··· Given data ···

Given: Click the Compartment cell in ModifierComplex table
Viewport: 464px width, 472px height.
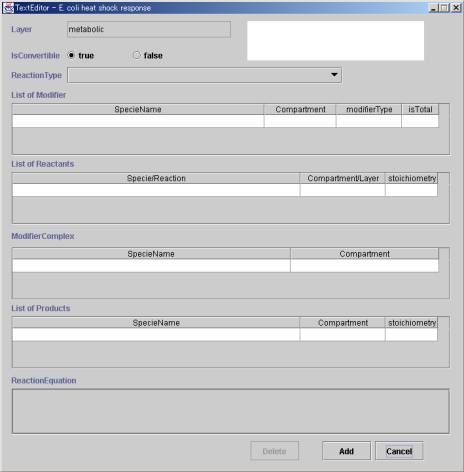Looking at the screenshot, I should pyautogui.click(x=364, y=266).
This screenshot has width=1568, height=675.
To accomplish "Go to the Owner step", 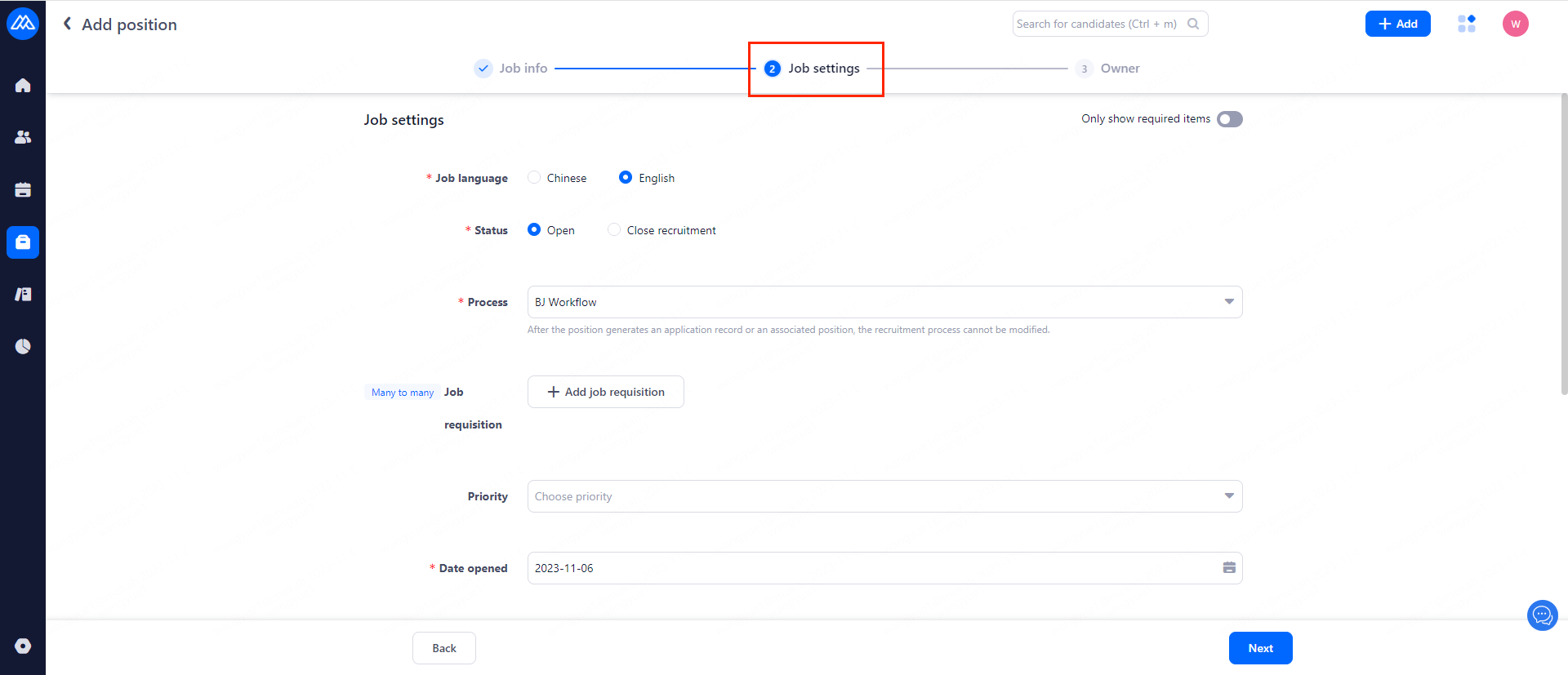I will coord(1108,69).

···

(Directions for this task): Take the lines from the start of the listing above through the line with "This screenshot has width=1568, height=675.", both ends included, and copy them exactly, leaving the pictures behind.

(Exercise output):
Given: Click the Compartment cell in ModifierComplex table
Viewport: 464px width, 472px height.
Looking at the screenshot, I should pyautogui.click(x=364, y=266).
This screenshot has width=1568, height=675.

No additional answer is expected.